Prove that a sum of squares is a CSR modulo prime

Question

How can I prove that a sum of two integer squares, namely $ x^2 + y^2 $ (ranging from $ x = 0 \to p, \; y = 0 \to p $) is a complete system of residues (CSR) modulo $ p $ (prime)? Or, how can I prove that $ x^2 + y^2 \equiv \left \{ 0, 1, 2, \cdots, p-1 \right \} \pmod p $, for some integers $ x,y $ and all prime values of $ p $?

I've failed to prove $ \left (0, 1, 4, 9, 16, \cdots \right ) $ is a CSR modulo $ p $ , and I feel that this is an important step to solve my question.

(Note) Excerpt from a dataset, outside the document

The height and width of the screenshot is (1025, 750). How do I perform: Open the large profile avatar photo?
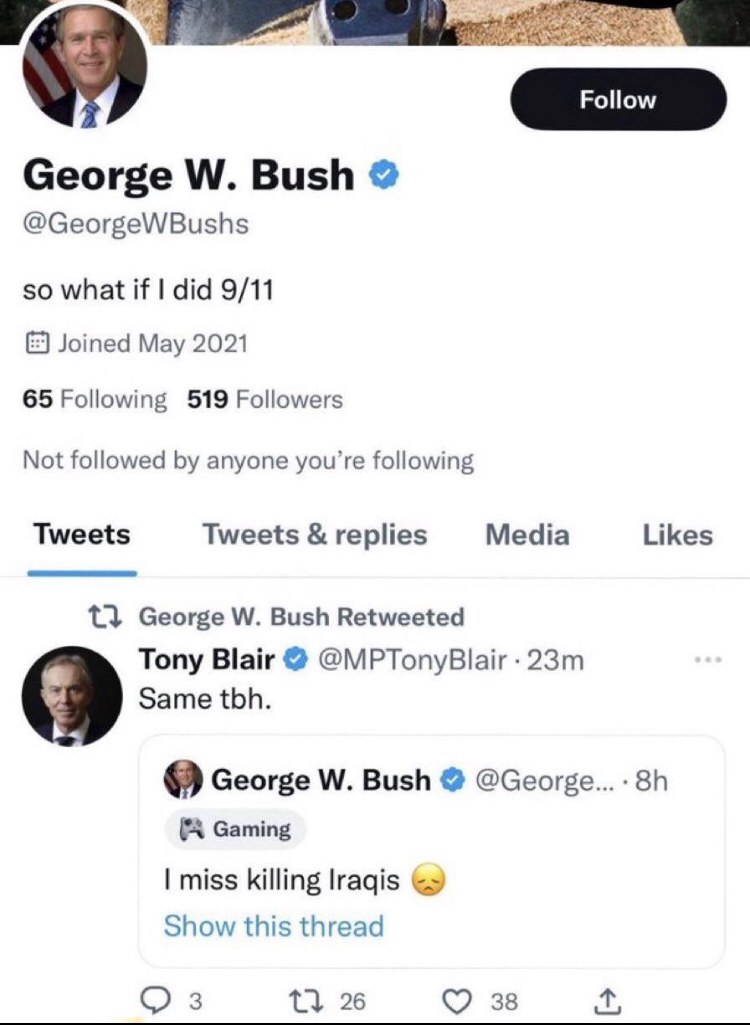84,69

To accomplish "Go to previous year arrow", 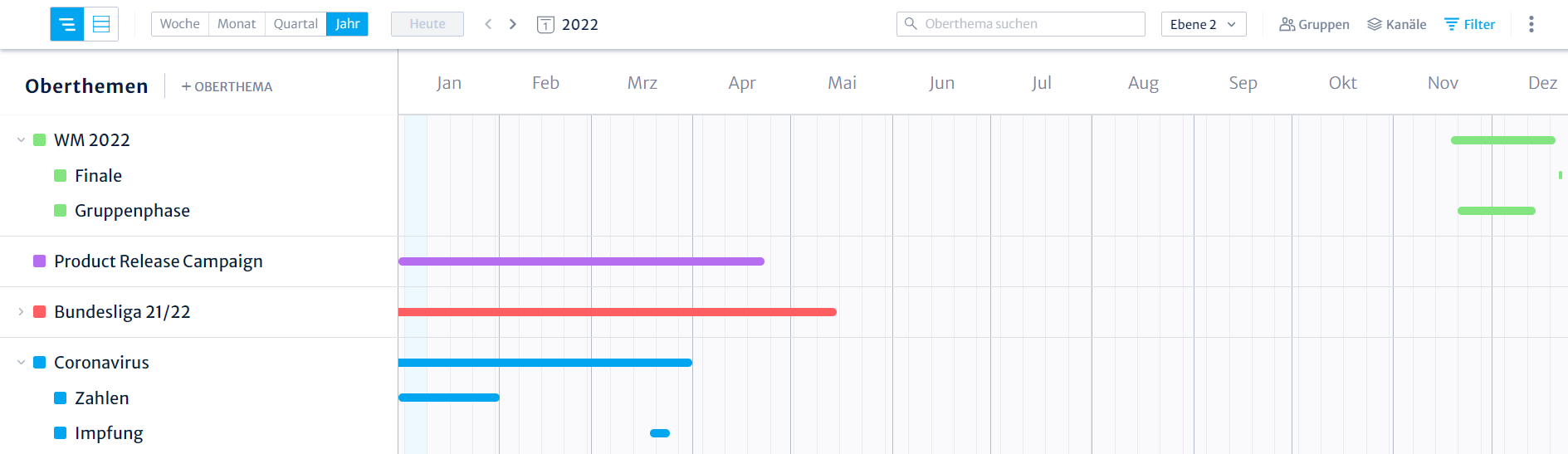I will pos(488,24).
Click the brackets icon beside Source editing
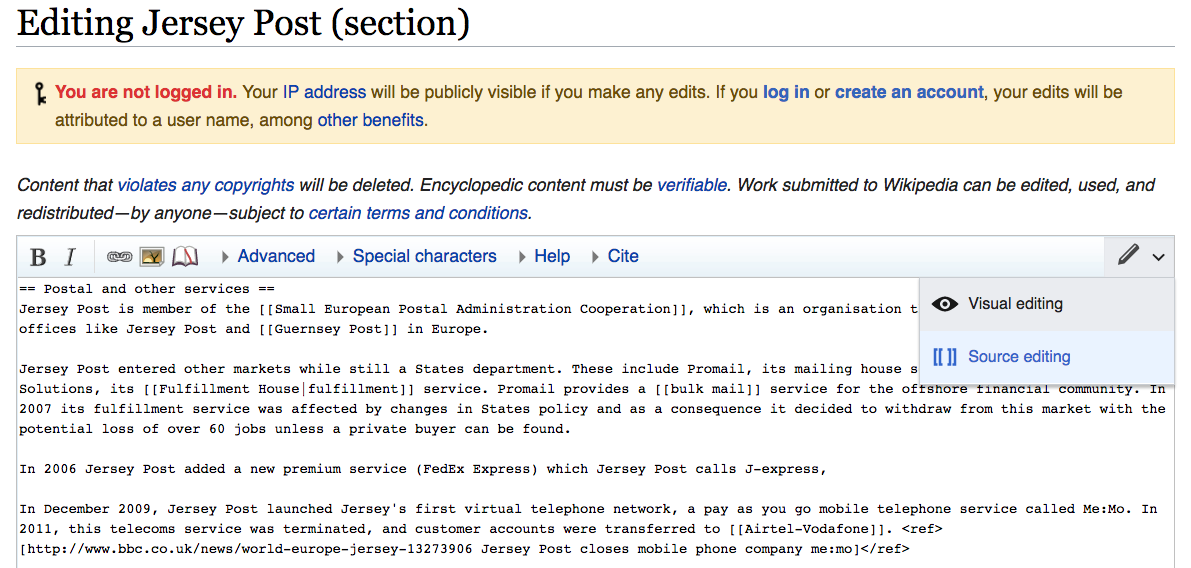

I've also tried showing that Lagrange's four-square theorem solves the question, but it obviously gets stuck when $ x^2 + y^2 \equiv z \pmod p $, and $ z $ cannot be expressed as a sum of squares.

Answer 1

You should be able to show that precisely half the non-zero positive integers less than $p$ are squares modulo $p$. (This is because the polynomial $x^2 - c$ has at most $2$ roots in the field $\mathbb{Z}/p\mathbb{Z}$).

Let $n$ be the smallest integer such that $n$ is not a square modulo $p$. Then $na^2$ (modulo $p$) is also not a square modulo $p$ for $a \neq 0$, since if $na^2 = b^2$ then $n = (ba^{-1})^2$. But the minimality of $n$ tells us that $n-1 = b^2$ for some $a \neq 0$. So $na^2 = a^2 + (ba)^2$. But by counting, every non-square must be of the form $na^2$ for some $a$, and so of the form $x^2 + y^2$. And the squares are obviously of this form, so we're done.